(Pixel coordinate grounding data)

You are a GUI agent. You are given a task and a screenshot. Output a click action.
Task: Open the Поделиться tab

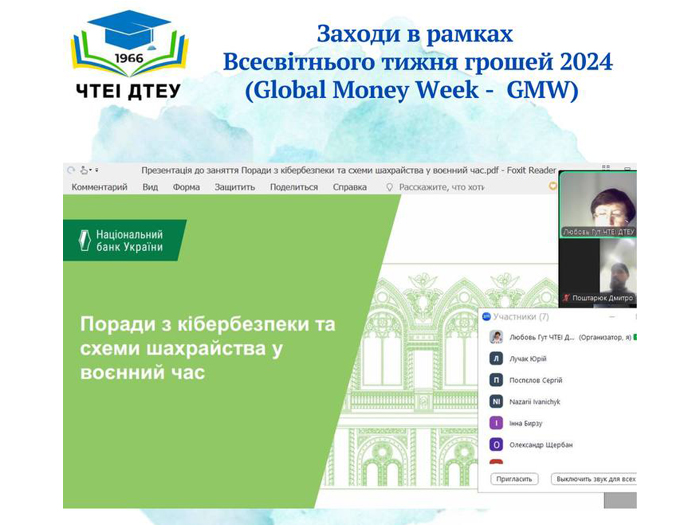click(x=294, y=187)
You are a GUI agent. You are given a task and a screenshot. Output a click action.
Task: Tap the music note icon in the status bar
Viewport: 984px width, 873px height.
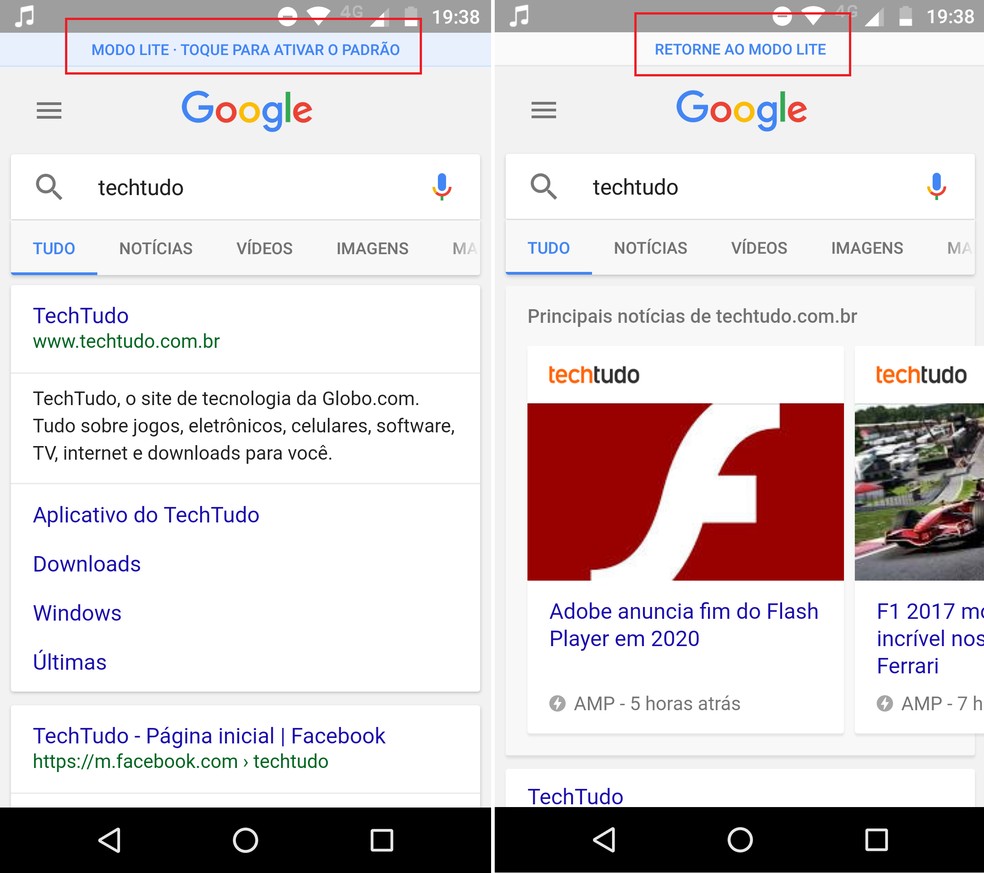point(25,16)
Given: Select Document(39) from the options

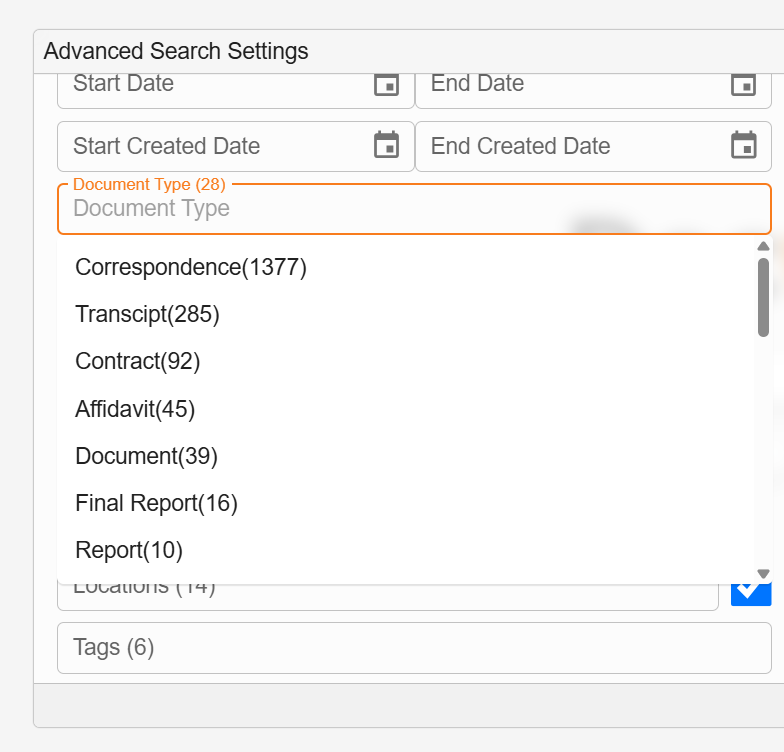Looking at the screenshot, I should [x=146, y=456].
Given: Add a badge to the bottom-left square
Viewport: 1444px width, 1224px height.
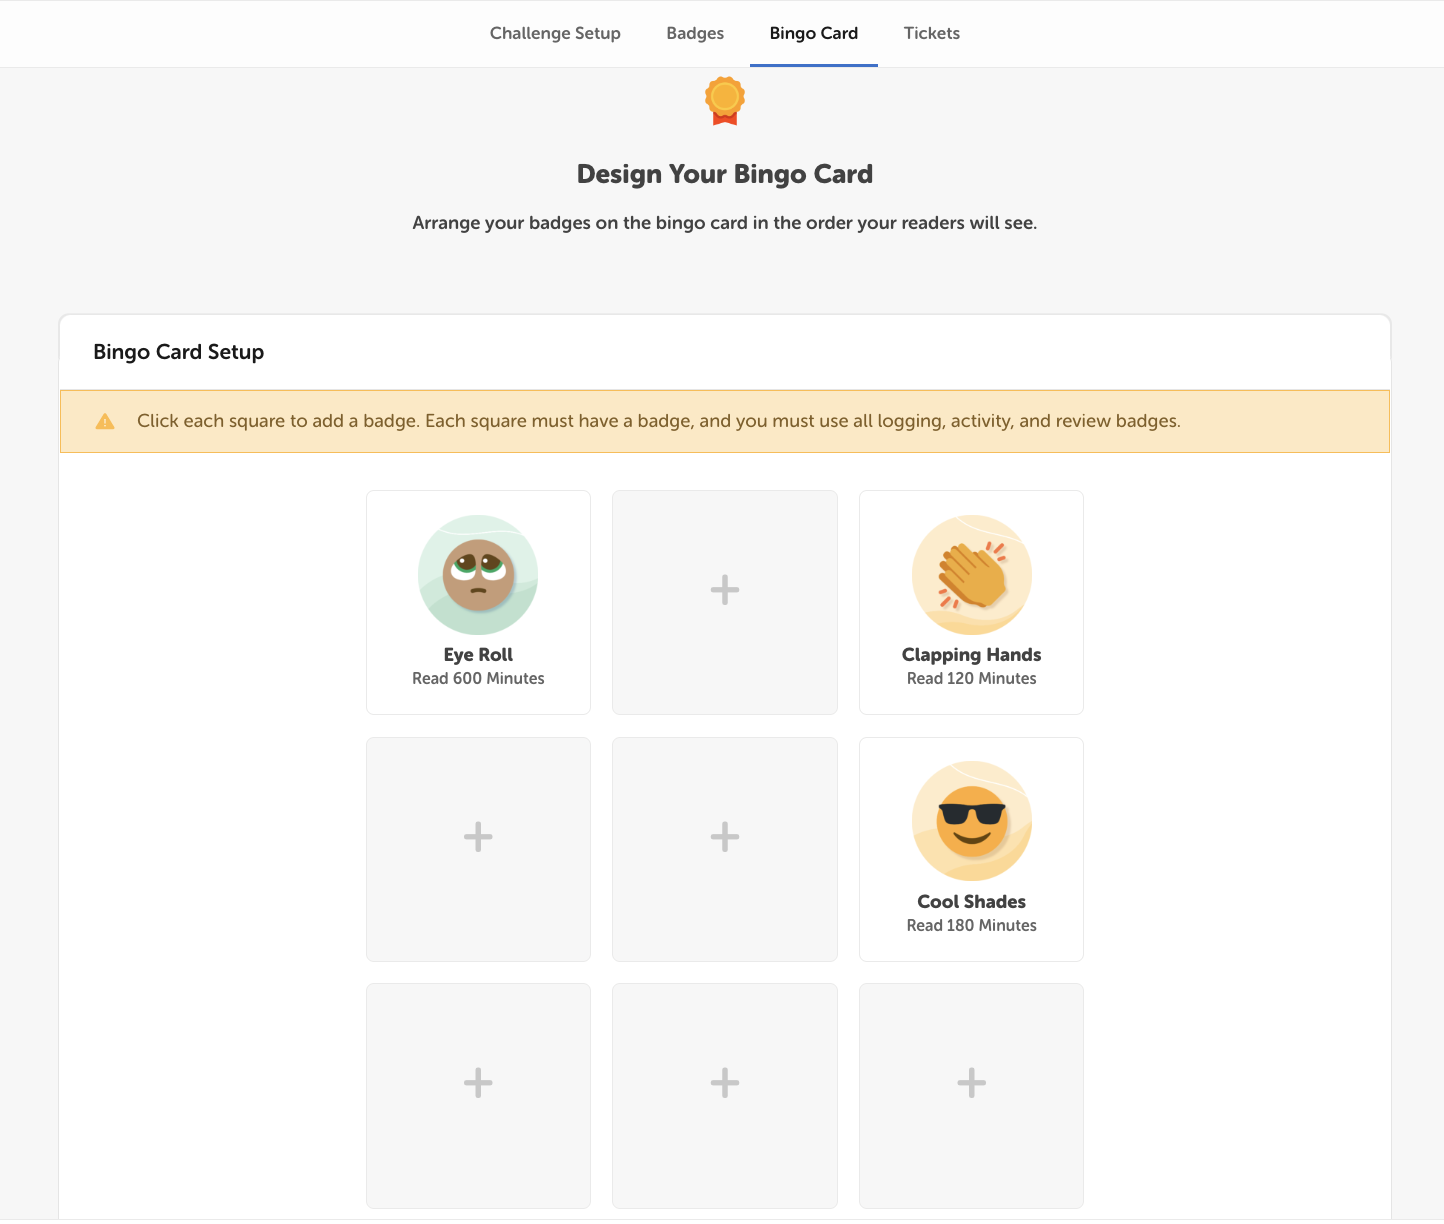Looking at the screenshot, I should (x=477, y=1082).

▶ _Assigned task_: A word-for-word copy of the data, without its pictures, is what is needed.

▶ _Response to this exercise_:
You are a GUI agent. You are given a task and a screenshot. Output a click action.
Task: Open the Поделиться tab

click(x=294, y=187)
You are a GUI agent. You are given a task and a screenshot. Output a click action.
Task: Tap the music note icon in the status bar
Viewport: 984px width, 873px height.
point(25,16)
Given: Select Document(39) from the options

Looking at the screenshot, I should [x=146, y=456].
Given: Add a badge to the bottom-left square
Viewport: 1444px width, 1224px height.
Looking at the screenshot, I should (x=477, y=1082).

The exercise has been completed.